Paper Survey Data Entry
This guide covers how to manage the full data entry process for paper surveys, from deciding between in-house and outsourced operations to running double entry, reconciliation, and auditing in Stata.
- Double entry is required. Research protocols require all paper-based datasets to be entered twice independently and reconciled before analysis.
- In-house vs. outsourced entry involves real trade-offs. In-house operations offer more control; outsourced operations reduce management burden but require rigorous contract oversight.
- Auditing verifies the final dataset. A post-reconciliation audit using a separate team confirms that error rates fall within acceptable thresholds.
Before You Begin
Paper surveys require a data entry pipeline that moves questionnaires from physical forms into a clean, verified digital dataset. This process has four stages that must occur in sequence: (1) deciding who enters the data, (2) setting up and running the entry operation, (3) reconciling discrepancies between the two entries, and (4) auditing the final dataset. Each stage builds on the previous one; skipping or shortcutting reconciliation leaves systematic entry errors undetected.
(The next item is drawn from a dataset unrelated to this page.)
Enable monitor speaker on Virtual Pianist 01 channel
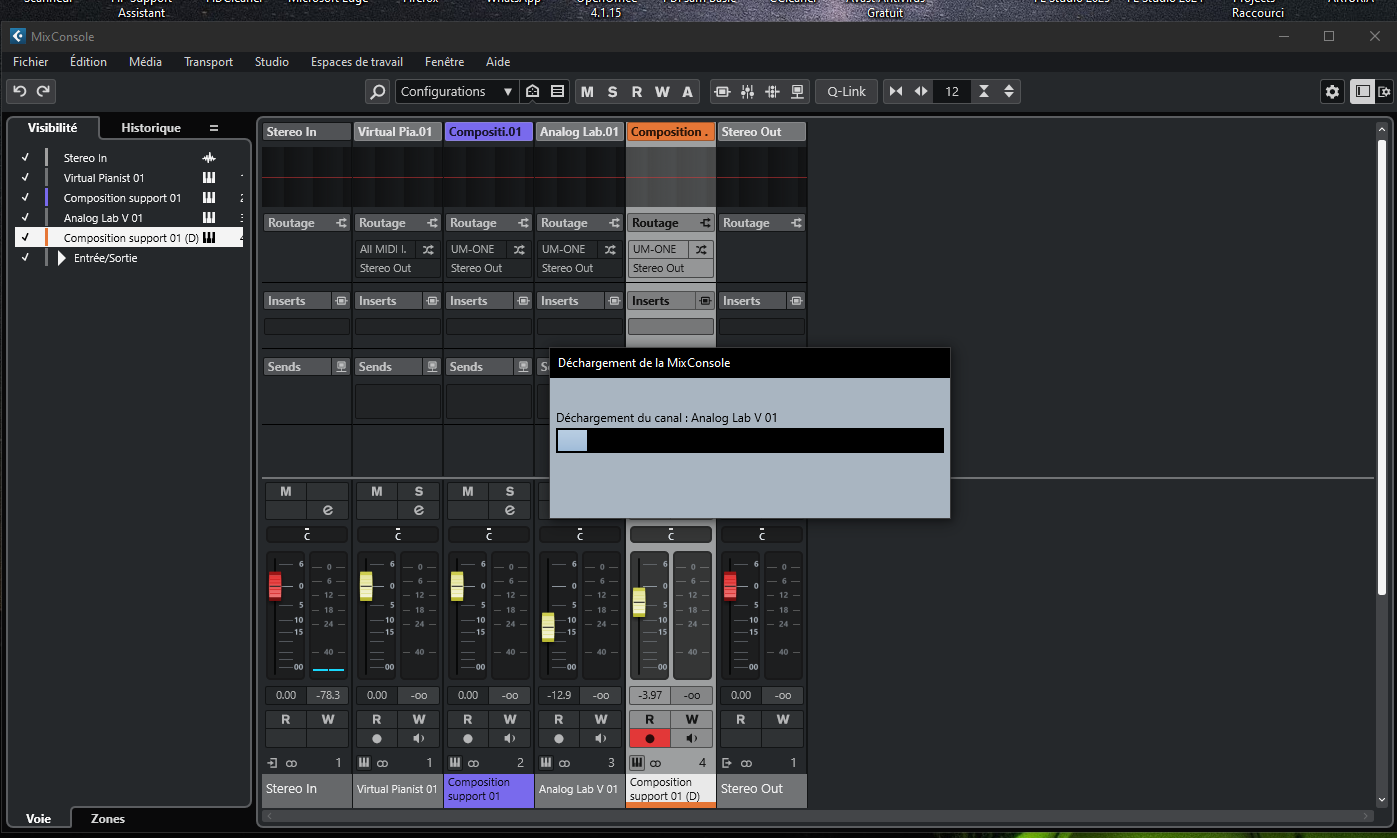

Step 1: Decide Who Will Enter the Data
The first decision is whether to run data entry in-house or to contract it out to an external data entry company. Both options are viable; the right choice depends on team capacity, timeline, and context. The table below summarizes the key considerations for each.
| In-house | Outsourced | |
|---|---|---|
| Main advantage | Direct control over quality and process | Reduces financial and personnel management burden |
| Main risk | Significant management overhead for the research team | Companies may struggle to meet quality standards or withdraw mid-project |
| Key questions before committing | Who manages operations? How will computers be maintained? Where will entry take place? How will data entry operators (DEOs) be recruited and compensated? | Does the company have survey data entry experience and references? Will it allow spot-checks? Are re-entry penalties in the contract? Can questionnaires be transported securely? |
| Best for | No reliable local companies available; complex instruments requiring institutional knowledge; timelines requiring direct control | Larger operations where managing 20+ DEOs is impractical; projects with clear, well-structured instruments |
Quality standards in research data entry are higher than in most commercial contexts, and external companies frequently struggle to meet them. Teams should build clear re-entry penalties and consequences into contracts before work begins. A data entry company may stop work mid-project if re-entries become unprofitable; contracts must account for this risk explicitly.
The financial and personnel management burden of in-house data entry is significant. Research teams should consult their supervisors before establishing a new in-house operation.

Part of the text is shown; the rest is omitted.